Activities |
a) In the San Francisco cell phone article, who proposed the ordinance, and in what month?
b) Rewrite the San Francisco cell phone article between "All cell phones" and "count for retailers.", inclusive, changing "operators" to "carriers".
c) Pick up the San Francisco cell phone article after its final sentence and keep writing.

Extract to read |
********

Fri, 06/18/2010 - 7:42am
The city of San Francisco is going to require cell phone retailers to post Specific Absorption Rates (SAR) on the phones they sell in stores - a move that trade association CTIA said will mislead customers about the safety of RF emissions.

The San Francisco Board of Supervisors passed an ordinance that is expected to be signed into law shortly by Mayor Gavin Newsom. Newsom proposed the measure in January. “In addition to protecting the consumers' right to know, this legislation will encourage telephone manufacturers to redesign their devices to function at lower radiation levels,” said Mayor Newsom. “This is similar to Prop 65, which dramatically reduced public exposure to toxic materials because chemical companies removed toxic ingredients from their products in order to avoid product warnings,” Gavin said when he introduced the measure. This is the first such ordinance in the United States.

All cell phones must comply with FDA and FCC thresholds for RF radiation. In addition, manufacturers and some operators post SAR levels on cell phone packaging and in the phone's handbooks, as well as on their websites. The San Francisco ordinance specifically notes that the manufacturer's information does not count for retailers.

********

Provided records |

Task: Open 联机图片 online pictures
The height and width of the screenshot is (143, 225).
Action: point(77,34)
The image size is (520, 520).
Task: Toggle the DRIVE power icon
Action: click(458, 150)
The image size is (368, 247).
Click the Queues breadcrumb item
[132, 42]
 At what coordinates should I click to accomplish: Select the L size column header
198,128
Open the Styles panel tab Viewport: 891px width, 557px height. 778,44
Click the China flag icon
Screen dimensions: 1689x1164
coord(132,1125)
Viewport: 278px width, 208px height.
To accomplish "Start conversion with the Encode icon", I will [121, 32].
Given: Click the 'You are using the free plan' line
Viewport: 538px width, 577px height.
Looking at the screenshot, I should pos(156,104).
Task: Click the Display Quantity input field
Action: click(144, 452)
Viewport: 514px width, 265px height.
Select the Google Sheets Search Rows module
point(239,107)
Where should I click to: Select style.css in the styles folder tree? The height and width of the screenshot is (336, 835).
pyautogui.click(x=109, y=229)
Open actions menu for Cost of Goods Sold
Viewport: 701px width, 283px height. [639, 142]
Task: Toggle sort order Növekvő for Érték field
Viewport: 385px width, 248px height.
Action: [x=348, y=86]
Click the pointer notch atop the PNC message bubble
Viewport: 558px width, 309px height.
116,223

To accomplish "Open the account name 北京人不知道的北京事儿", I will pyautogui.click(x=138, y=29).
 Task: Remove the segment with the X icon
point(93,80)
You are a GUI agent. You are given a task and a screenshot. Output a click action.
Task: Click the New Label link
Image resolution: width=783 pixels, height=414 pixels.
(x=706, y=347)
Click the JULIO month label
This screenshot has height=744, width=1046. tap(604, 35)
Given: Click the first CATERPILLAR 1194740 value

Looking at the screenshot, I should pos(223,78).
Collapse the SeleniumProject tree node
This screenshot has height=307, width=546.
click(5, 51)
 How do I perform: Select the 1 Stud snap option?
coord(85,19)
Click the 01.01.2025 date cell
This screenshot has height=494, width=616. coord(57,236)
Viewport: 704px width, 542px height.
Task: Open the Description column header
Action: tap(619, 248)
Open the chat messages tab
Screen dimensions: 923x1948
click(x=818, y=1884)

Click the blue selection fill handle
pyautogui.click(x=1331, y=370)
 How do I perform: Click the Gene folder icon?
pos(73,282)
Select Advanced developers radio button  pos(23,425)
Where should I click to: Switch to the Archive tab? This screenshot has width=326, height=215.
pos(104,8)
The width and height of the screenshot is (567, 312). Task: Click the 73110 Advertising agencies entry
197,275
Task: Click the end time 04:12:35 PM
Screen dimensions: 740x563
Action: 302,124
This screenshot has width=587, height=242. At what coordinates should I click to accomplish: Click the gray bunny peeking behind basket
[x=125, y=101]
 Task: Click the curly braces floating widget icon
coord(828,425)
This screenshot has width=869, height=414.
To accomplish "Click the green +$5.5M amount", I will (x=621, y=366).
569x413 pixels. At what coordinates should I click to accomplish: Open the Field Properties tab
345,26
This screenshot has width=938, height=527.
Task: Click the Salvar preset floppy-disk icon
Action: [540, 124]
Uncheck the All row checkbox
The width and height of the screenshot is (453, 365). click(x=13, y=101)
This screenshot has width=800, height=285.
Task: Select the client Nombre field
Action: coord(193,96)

********

List of answers |
a) Mayor Gavin Newsom proposed it in January.

b)
All cell phones must comply with FDA and FCC thresholds for RF radiation. In addition, manufacturers and some carriers post SAR levels on cell phone packaging and in the phone's handbooks, as well as on their websites. The San Francisco ordinance specifically notes that the manufacturer's information does not count for retailers.

c)
The ordinance, which does not extend to online retailers, said the SAR information must be in the same font size as other information, such as pricing. Retailers must comply with the ordinance by Dec. 17. Companies that do not comply will receive a written warning for the first offense. Subsequent offenses can result in fines of 100, $250 and $500, based on the length of noncompliance. Each device constitutes a separate violation, according to the ordinance.

“CTIA and the wireless industry are disappointed with the San Francisco Board of Supervisors' decision to advance for a final vote the so-called 'Cell Phone Right-to-Know' ordinance,” said John Walls, CTIA VP of Public Affairs. “Rather than inform, the ordinance will potentially mislead consumers with point of sale requirements suggesting that some phones are 'safer' than others based on radiofrequency (RF) emissions. In fact, all phones sold legally in the U.S. must comply with the Federal Communications Commission's safety standards for RF emissions. According to the FCC, all such compliant phones are safe phones as measured by these standards. The scientific evidence does not support point of sale requirements that would suggest some compliant phones are 'safer' than other compliant phones based on RF emissions.”